[<prev] [next>] [thread-next>] [day] [month] [year] [list]
Message-Id: <20250828063140.2747329-1-jackzxcui1989@163.com>
Date: Thu, 28 Aug 2025 14:31:40 +0800
From: Xin Zhao <jackzxcui1989@....com>
To: willemdebruijn.kernel@...il.com,
edumazet@...gle.com,
ferenc@...es.dev
Cc: davem@...emloft.net,
kuba@...nel.org,
pabeni@...hat.com,
horms@...nel.org,
netdev@...r.kernel.org,
linux-kernel@...r.kernel.org
Subject: Re: [PATCH net-next v8] net: af_packet: Use hrtimer to do the retire operation
On Thu, 2025-08-28 at 5:53 +0800, Willem wrote:
> > Changes in v8:
> > - Delete delete_blk_timer field, as suggested by Willem de Bruijn,
> > hrtimer_cancel will check and wait until the timer callback return and ensure
> > enter enter callback again;
> > - Simplify the logic related to setting timeout, as suggestd by Willem de Bruijn.
> > Currently timer callback just restarts itself unconditionally, so delete the
> > 'out:' label, do not forward hrtimer in prb_open_block, call hrtimer_forward_now
> > directly and always return HRTIMER_RESTART. The only special case is when
> > prb_open_block is called from tpacket_rcv. That would set the timeout further
> > into the future than the already queued timer. An earlier timeout is not
> > problematic. No need to add complexity to avoid that.
>
> This simplifies the timer logic tremendously. I like this direction a lot.
Thanks. :)
>
> > static void prb_setup_retire_blk_timer(struct packet_sock *po)

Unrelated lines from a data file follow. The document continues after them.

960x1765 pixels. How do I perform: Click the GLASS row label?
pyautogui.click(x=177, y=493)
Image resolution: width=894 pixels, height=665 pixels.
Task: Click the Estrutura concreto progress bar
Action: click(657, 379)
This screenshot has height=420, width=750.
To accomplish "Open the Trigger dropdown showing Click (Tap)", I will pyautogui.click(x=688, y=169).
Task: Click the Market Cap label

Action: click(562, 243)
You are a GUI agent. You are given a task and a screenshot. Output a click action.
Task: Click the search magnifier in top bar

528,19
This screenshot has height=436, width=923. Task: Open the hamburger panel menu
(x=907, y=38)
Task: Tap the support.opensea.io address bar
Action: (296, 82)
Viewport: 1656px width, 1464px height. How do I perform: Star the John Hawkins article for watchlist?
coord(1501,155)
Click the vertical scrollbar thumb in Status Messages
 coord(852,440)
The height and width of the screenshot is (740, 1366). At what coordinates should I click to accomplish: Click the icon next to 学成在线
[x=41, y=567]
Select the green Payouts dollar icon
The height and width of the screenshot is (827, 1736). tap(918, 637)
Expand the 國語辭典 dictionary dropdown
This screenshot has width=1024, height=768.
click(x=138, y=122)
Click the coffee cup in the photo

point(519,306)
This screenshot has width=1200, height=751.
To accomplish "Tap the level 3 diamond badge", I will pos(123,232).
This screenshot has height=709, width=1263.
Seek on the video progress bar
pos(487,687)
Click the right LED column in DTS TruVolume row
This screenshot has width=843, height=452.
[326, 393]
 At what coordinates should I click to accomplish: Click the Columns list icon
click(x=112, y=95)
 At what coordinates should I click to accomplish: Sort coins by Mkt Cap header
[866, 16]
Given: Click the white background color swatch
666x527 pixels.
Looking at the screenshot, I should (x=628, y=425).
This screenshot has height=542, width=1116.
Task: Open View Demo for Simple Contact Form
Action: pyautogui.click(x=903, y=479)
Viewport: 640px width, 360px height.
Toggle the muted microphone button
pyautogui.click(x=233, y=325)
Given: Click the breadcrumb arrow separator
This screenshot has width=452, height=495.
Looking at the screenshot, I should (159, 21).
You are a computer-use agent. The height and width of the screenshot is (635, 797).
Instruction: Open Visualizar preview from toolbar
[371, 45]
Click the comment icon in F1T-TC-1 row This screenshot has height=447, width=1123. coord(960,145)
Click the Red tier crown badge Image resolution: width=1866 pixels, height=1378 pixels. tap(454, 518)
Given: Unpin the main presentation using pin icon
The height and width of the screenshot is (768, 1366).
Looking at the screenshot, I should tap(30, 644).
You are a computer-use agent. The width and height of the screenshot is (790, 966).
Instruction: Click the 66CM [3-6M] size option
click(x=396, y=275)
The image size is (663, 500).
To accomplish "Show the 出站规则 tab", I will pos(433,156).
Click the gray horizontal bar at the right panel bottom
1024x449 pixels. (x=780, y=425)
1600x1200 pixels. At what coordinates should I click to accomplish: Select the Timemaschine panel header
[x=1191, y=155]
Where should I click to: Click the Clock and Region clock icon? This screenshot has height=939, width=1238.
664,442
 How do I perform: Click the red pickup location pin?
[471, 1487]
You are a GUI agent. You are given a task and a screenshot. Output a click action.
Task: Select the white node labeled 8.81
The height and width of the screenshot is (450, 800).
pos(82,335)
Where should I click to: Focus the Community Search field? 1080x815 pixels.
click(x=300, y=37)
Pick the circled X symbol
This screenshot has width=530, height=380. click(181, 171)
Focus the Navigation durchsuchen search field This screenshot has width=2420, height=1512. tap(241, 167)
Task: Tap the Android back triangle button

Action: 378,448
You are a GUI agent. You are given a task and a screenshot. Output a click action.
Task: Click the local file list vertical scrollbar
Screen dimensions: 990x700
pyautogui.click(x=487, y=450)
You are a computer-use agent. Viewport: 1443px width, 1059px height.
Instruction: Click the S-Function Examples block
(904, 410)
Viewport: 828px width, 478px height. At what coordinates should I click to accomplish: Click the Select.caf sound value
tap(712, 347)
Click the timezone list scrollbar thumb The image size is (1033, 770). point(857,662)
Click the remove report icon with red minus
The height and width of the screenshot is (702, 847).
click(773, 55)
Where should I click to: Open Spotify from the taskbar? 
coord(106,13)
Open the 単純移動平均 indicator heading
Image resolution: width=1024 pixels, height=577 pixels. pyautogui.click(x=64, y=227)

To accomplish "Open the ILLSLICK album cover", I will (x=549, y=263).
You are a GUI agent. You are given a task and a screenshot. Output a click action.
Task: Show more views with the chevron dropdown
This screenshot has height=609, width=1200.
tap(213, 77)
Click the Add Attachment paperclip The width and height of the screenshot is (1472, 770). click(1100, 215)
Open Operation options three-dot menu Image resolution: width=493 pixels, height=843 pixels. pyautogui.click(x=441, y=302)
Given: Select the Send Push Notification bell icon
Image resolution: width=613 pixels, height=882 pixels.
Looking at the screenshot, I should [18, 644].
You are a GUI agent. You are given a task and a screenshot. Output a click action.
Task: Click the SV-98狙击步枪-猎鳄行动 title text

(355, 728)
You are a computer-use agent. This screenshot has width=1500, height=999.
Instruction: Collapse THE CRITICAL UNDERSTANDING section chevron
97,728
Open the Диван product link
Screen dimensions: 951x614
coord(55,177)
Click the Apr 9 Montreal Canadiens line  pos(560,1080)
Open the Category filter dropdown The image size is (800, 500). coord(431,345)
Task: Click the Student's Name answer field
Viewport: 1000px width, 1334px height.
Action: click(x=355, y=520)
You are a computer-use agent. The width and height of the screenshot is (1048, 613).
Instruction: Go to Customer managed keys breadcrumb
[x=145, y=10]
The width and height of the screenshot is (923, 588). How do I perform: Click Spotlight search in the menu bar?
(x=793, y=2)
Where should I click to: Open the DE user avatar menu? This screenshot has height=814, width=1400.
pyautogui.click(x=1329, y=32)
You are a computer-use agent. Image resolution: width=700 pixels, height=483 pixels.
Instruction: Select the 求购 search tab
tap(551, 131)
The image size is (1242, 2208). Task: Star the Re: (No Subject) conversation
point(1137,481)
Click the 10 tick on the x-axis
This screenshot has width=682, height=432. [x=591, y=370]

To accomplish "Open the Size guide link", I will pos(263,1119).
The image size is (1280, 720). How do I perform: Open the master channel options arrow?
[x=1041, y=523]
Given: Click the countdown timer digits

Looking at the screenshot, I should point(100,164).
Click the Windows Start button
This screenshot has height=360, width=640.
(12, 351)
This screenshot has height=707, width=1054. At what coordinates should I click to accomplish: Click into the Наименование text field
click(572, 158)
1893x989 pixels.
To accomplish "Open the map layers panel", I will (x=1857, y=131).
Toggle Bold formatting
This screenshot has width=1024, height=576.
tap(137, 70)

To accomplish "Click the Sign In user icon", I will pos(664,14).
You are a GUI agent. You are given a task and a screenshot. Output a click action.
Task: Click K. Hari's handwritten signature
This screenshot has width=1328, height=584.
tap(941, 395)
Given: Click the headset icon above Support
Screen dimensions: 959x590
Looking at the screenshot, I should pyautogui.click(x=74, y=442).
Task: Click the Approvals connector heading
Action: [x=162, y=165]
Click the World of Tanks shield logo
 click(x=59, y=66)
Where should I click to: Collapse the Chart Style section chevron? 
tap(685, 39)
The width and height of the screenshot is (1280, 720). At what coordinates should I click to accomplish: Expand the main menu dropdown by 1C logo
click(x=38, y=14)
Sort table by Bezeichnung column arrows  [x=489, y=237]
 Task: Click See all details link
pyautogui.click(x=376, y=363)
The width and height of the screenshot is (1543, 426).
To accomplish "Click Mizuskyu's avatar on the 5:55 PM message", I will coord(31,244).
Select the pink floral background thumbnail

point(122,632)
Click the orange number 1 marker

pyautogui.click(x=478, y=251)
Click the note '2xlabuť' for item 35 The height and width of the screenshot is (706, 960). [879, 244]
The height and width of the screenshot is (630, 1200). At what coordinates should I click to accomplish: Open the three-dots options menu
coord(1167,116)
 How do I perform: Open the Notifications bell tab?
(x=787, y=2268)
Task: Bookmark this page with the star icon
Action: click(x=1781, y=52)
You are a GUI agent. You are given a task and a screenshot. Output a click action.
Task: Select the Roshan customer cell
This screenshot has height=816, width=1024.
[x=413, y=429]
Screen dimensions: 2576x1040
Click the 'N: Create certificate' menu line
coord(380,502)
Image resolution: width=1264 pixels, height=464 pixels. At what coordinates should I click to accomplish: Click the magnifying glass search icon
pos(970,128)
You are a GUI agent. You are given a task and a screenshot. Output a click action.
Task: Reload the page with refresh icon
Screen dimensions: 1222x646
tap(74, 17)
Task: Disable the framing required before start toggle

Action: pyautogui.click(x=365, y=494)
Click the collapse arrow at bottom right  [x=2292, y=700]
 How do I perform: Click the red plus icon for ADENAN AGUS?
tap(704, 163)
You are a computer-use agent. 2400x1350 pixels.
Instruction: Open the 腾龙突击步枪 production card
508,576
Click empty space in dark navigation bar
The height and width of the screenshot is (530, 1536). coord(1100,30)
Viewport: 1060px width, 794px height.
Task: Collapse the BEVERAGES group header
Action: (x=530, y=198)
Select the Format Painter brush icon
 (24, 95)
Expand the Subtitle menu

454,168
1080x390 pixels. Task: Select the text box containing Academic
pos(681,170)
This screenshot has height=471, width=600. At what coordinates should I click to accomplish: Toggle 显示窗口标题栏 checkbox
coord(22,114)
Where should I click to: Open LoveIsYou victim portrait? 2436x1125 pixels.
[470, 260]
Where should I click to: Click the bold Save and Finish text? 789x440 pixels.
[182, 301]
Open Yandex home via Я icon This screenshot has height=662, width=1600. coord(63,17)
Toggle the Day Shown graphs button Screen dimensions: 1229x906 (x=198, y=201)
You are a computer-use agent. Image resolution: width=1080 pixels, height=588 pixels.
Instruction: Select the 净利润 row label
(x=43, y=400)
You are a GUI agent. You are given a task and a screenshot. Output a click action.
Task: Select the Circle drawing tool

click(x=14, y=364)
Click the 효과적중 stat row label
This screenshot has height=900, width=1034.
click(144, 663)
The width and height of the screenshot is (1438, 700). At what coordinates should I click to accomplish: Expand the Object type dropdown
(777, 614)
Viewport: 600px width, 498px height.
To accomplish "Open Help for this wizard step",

> > @@ -603,9 +592,10 @@ static void prb_setup_retire_blk_timer(struct packet_sock *po)
> > struct tpacket_kbdq_core *pkc;
> >
> > pkc = GET_PBDQC_FROM_RB(&po->rx_ring);
> > - timer_setup(&pkc->retire_blk_timer, prb_retire_rx_blk_timer_expired,
> > - 0);
> > - pkc->retire_blk_timer.expires = jiffies;
> > + hrtimer_setup(&pkc->retire_blk_timer, prb_retire_rx_blk_timer_expired,
> > + CLOCK_MONOTONIC, HRTIMER_MODE_REL_SOFT);
> > + hrtimer_start(&pkc->retire_blk_timer, pkc->interval_ktime,
> > + HRTIMER_MODE_REL_SOFT);
>
> Since this is only called from init_prb_bdqc, we can further remove
> this whole function and move the two hrtimer calls to the parent.
Okay, I will move hrtimer_setup and hrtimer_start into init_prb_bdqc in PATCH v9.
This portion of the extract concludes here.